I write with no sense of moral superiority. That my licence is currently clean, after years of being filthied by mounted motorway Lord Lichfields and yellow A-road Mario Testini (and that is the correct plural), is a miracle. Recently on the A303 in Wiltshire, "County Of Unmarked Police Cars", a BMW overtook, and in its rear window the words "Follow Me" began to flash. We middle-aged schlumps being easily flattered by attention, I did as bidden by what I guessed would prove a willowy Teutonic blonde, forgetting that these days British coppers drive foreign cars. The ensuing Socratic dialogue centred on the shaming fact that his radar gun had zapped me at 97mph. The saintliest officer in Christendom, he accepted that I was desperate to get away from the lunatic in a VW Golf who had been zig-zagging homicidally across the lanes, perhaps because it was the truth. "I'm giving you a break," he said, "but whatever the provocation you're too old to be driving like that. Next time, slow down and let him go, eh?"

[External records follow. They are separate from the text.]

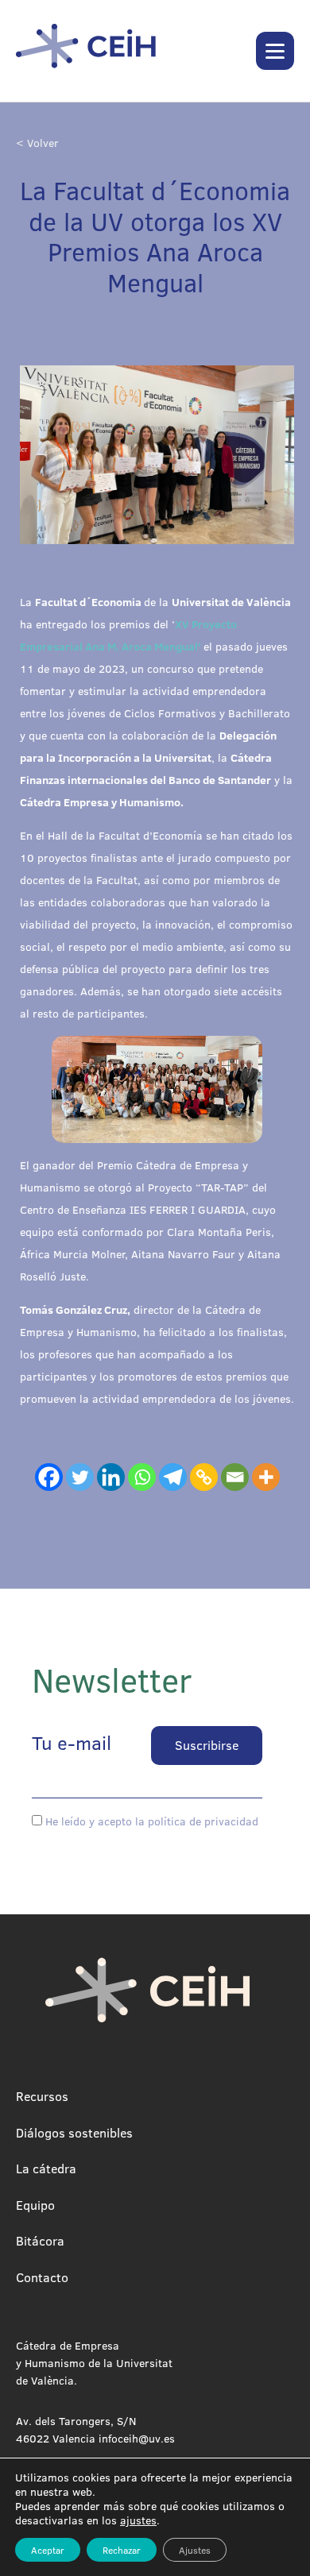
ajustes (138, 2520)
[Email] (235, 1477)
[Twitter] (80, 1477)
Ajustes (195, 2549)
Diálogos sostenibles (74, 2132)
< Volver (37, 142)
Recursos (42, 2095)
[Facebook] (49, 1477)
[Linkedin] (111, 1477)
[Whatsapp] (142, 1477)
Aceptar (47, 2549)
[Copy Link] (204, 1477)
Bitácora (40, 2240)
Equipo (35, 2204)
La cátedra (46, 2168)
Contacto (42, 2277)
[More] (266, 1477)
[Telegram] (173, 1477)
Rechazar (122, 2549)
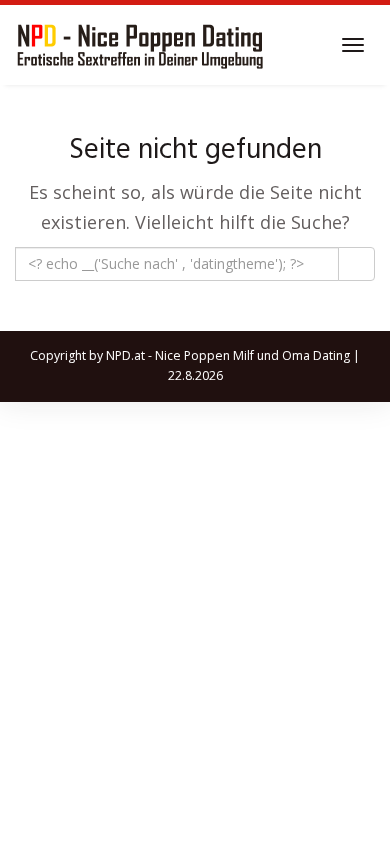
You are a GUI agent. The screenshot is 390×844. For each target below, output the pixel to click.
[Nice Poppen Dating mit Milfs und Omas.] (140, 45)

There has been a dramatic behavioural improvement since, though whether it will endure is another matter. Something strange and terrible happens in the male brain when presented with a steering wheel… some psychochemical reaction so primal and animalistic that it trumps not just any sense painstakingly acquired over the decades, but the instinct for self-preservation. It is as if some atavistic echo from the jungle reverses all the millennia of evolution. "It doesn't matter that I have three small children in the back I'm putting at risk," confesses a colleague, "if some lane-hopping scumbag undertakes me, I'm going to speed right up to the next car in my lane to stop him nipping in."
This is a familiar reaction. The moment another car draws level on an inside lane, a line must be drawn in the Tarmac that he shall not pass. But why? Could it be less important? And what is it about the estimated time of arrival on a satnav that strikes one as less a prediction than a challenge to the machismo, as if cleaving a few minutes off the ETA is a matter of life and death (though this may become a self-fulfilling misconception)?

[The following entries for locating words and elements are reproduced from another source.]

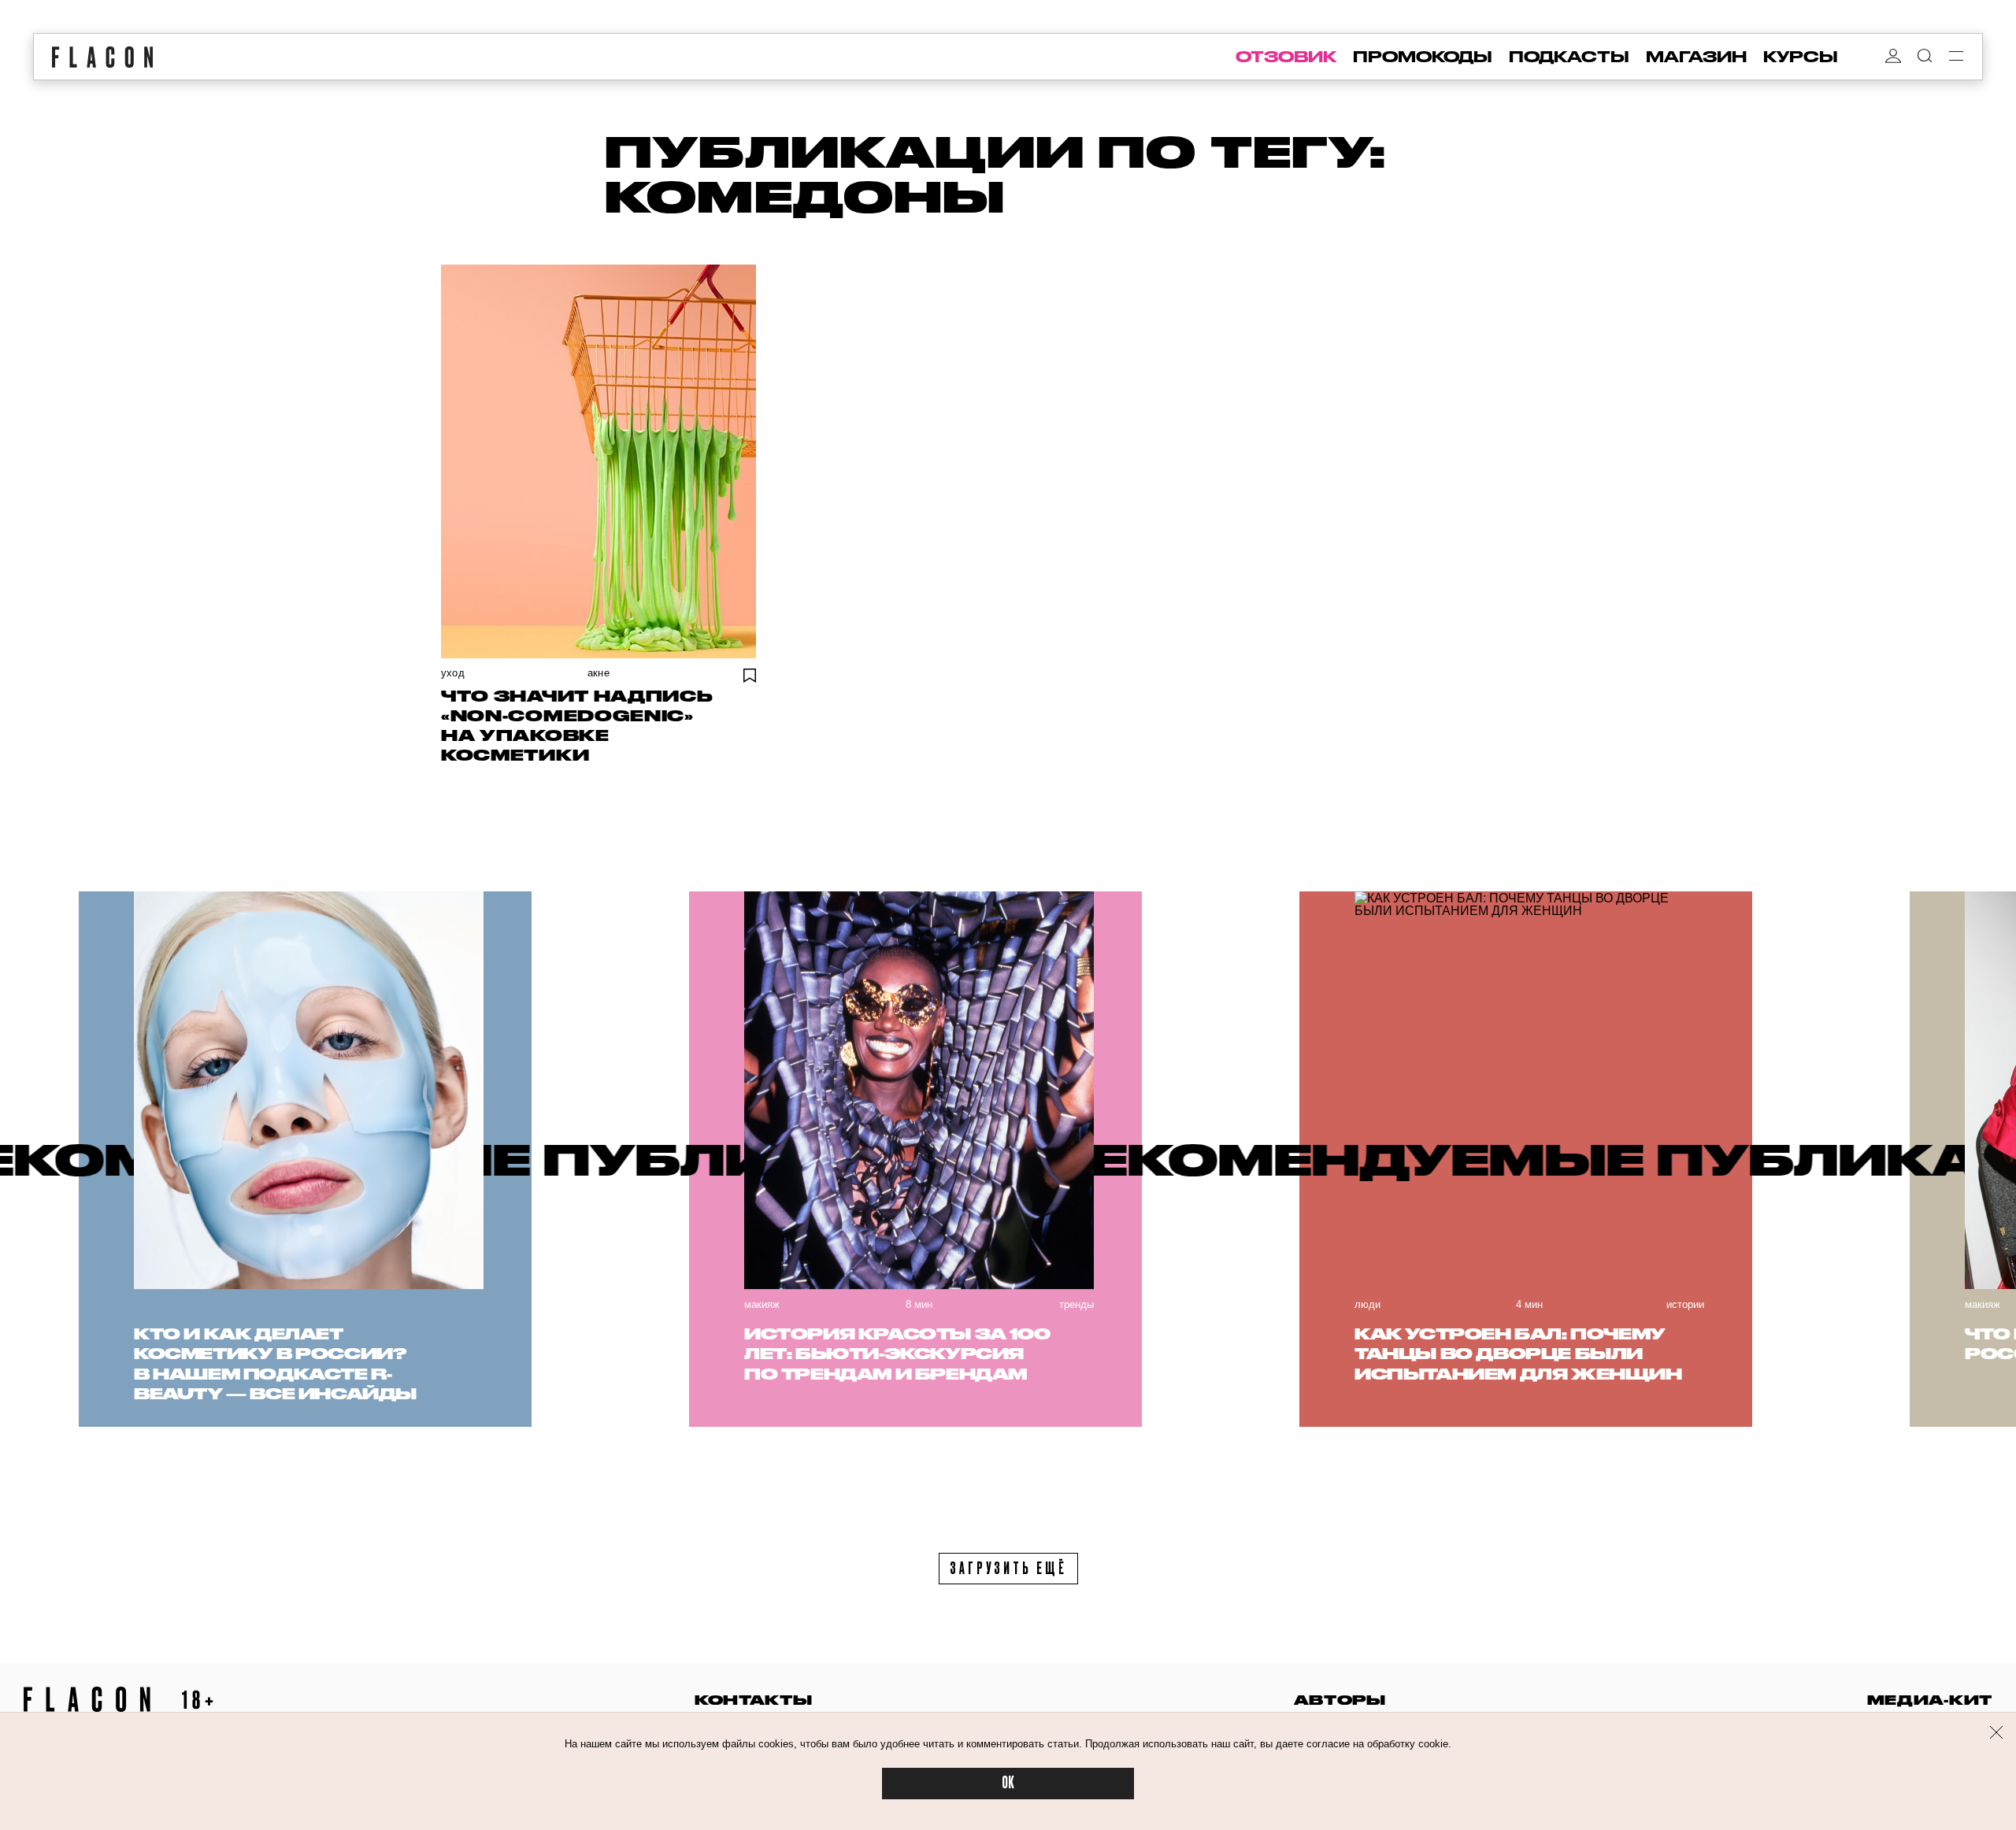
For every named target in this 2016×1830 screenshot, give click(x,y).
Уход (453, 673)
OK (1008, 1783)
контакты (754, 1699)
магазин (1696, 56)
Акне (598, 673)
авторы (1340, 1699)
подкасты (1569, 56)
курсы (1800, 56)
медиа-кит (1929, 1699)
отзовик (1286, 56)
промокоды (1422, 56)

Those arguing with all that on the basis that almost a ton on a dual carriageway is rather different from 35mph in a built-up area are right, of course, and they are wrong. Some cameras may be a fund-raising racket, but the statistics on the sharply diminished survival chances of a pedestrian hit at that speed compared with 30mph brook no debate.

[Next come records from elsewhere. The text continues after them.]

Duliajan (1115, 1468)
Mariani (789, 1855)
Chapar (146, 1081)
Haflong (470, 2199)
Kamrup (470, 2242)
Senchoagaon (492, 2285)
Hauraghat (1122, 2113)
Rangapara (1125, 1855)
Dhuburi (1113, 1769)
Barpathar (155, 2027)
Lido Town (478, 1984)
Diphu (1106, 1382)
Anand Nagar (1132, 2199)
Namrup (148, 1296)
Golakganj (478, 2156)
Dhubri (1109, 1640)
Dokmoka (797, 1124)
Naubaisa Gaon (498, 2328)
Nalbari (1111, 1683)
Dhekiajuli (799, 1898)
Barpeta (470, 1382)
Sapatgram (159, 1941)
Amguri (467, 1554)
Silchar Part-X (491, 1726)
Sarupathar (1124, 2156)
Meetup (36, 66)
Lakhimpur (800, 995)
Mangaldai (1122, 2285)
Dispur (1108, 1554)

Besides, the law of the land is hardly something from which one can pick and choose according to taste. No doubt all the casino bankers reading this in jug believe they deserved impunity from criminal prosec… Ah, not a great example, perhaps, but the general point stands. Either you accept that a crime is a crime, or you do not. Once you confuse breaking a law you dislike with a noble act of civil disobedience, and confuse duncery of the kind confessed above with being the Rosa Parks of the A303, the moral authority to demand the banging-up of foolish adolescents who thieve Evian bottles during riots glugs down the plughole.
Half a century ago, people saw drink-driving laws as an affront to personal freedom, and later the same civil liberty argument was advanced against mandatory seat belts. Attitudes develop over time. Yet the male conjugation of the verb "to speed" as "I drive very fast because I have brilliant reflexes / You drive too quickly, for your capabilities / He is a reckless madman who is going to kill us all" seems likely to endure. Men like me, as the better half of the motoring gender divide rightly keep reminding us, are immature beasts, and will never truly appreciate that the only fitting cliché in this context is not that the law is an ass, but that the camera never lies.